COMPITO ASSEGNATO 1:
Secondo l'estratto, qual è la terra natale di Tech?
COMPITO ASSEGNATO 2:
Elenca tutti i paesi dell'America latina che l'estratto nomina a proposito delle politiche tenute dagli USA negli anni '80.

ESTRATTO DEL TESTO:
==============================
Contrariamente infatti a molti suoi presunti colleghi, il cardine della sua critica sta non tanto nell'attacco a questo o quel politico ed alle relative azioni, ma ad un intero sistema economico e le sue logiche di cui la politica è solo la prosecuzione con altri mezzi. La famosa teoria della mela marcia quindi non trova cittadinanza nel suo pensiero, perchè è l'intera cesta ad essere scaduta, e tale resterà fintanto che le decisioni politiche saranno influenzate sempre ed esclusivamente mettendo in primo piano l'appoggio ai potentati economici mondiali. Lungi però dallo scadere nel qualunquismo, Tech cita a suo appoggio diversi eventi -molti dei quali sconosciuti perlomeno a noi europei- che s'incentrano sulle politiche tenute dagli USA nei confronti dell'America latina nel corso degli anni '80, principalmente in Nicaragua ed El Salvador ma anche ovviamente Perù (sua terra natìa), Cile ed Argentina. E, com'è ovvio, ad uscire peggio da quest'analisi sono i repubblicani e l'establishment militare, ambedue gruppi che vengono nuovamente presi d'attacco quando il Nostro si sposta ai fatti post-11 settembre. Ese , com'è ovvio, buona parte della critica radicale è rivolta alle sopracitate categorie, nulla viene risparmiato al sistema mediatico, che si rende colpevolmente corresponsabile di politiche d'aggressione e d'azzeramento dei diritti sociali (in patria e all'estero) mediante una disinformazione fin troppo meticolosa per poter essere definita casuale. Da qui poi gli effetti del sistema ricadono a pioggia su quelli che potremmo definire gli aspetti più tipici del rap: vale a dire le condizioni sociali nei ghetti, l'ignoranza media ivi diffusa, i comportamenti da parte delle case discografiche (major sì, ma anche le indie, ritenute colpevoli di comportarsi alla stessa maniera delle sorelle maggiori) e la promozione dell'inciviltà che ne deriva a causa anche della connivenza di alcuni «sellout».
A margine poi vi sono anche un paio di excursus nello storytelling: You Never Know, che tratta in maniera autobiografica di come l'AIDS distrugge una coppia, e soprattutto la posse cut Peruvian Cocaine, in cui ciascuno degli ospiti assume il ruolo di uno dei personaggi tipicamente coinvolti nella produzione e nell'importazione della droga: dal contadino al caporale, dal narcotrafficante all'agente federale corrotto, questa canzone non solo è eseguita in maniera eccezionale ma rappresenta uno dei migliori esempi di come si può far cronaca e spiegare determinati aspetti del mondo senza risultare pedanti e/o noiosi. Del resto, lo stesso Tech è tutto fuorchè pedante: a differenza ad esempio dei «presi bbene», egli raramente fa sconti ai comportamenti altrui; ad esempio, a fronte di comportamenti ignoranti ed autodistruttivi da parte di chi è vittima potenziale dell'informazione, egli fornisce sì un'attenuante generica ma lo deinisce comunque poco più un burattino ("And if you can't acknowledge the reality of my words/ You're just another stupid motherfucker out on the curb/ Trying to escape from the ghetto with your ignorant ways/ But you can't read history at an illiterate stage").
==============================
Voci sulla ricerca di parole ed elementi:

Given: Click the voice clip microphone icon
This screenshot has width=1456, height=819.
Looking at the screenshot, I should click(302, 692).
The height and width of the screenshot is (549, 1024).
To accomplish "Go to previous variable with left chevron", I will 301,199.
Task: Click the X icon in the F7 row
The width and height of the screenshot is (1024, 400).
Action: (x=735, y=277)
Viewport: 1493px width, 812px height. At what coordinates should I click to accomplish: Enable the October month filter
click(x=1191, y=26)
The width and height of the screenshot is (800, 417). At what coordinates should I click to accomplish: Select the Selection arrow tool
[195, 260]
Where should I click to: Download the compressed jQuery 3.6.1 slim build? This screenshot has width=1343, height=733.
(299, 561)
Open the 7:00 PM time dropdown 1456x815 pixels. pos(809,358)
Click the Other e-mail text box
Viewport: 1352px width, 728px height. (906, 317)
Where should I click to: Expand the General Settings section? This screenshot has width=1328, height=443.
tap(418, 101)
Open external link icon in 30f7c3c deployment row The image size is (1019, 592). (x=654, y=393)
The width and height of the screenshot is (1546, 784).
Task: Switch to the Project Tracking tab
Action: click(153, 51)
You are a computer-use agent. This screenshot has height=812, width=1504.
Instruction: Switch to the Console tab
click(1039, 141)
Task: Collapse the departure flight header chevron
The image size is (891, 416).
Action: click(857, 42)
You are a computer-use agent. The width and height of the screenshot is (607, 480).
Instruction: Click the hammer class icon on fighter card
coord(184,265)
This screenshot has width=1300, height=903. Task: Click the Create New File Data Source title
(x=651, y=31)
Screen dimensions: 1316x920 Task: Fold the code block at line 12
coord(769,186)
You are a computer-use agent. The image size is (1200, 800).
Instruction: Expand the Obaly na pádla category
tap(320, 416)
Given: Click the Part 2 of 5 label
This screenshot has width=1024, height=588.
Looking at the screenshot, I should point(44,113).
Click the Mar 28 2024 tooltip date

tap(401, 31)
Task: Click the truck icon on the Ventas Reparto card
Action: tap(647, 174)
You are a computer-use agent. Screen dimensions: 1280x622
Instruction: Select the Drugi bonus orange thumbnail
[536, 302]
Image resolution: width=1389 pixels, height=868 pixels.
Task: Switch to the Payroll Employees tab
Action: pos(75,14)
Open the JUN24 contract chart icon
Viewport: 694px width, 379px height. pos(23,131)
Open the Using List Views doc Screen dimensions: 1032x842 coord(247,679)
==============================
SOLUZIONE DEL COMPITO 1:
Il Perù.

SOLUZIONE DEL COMPITO 2:
Nicaragua, El Salvador, Perù, Cile, Argentina.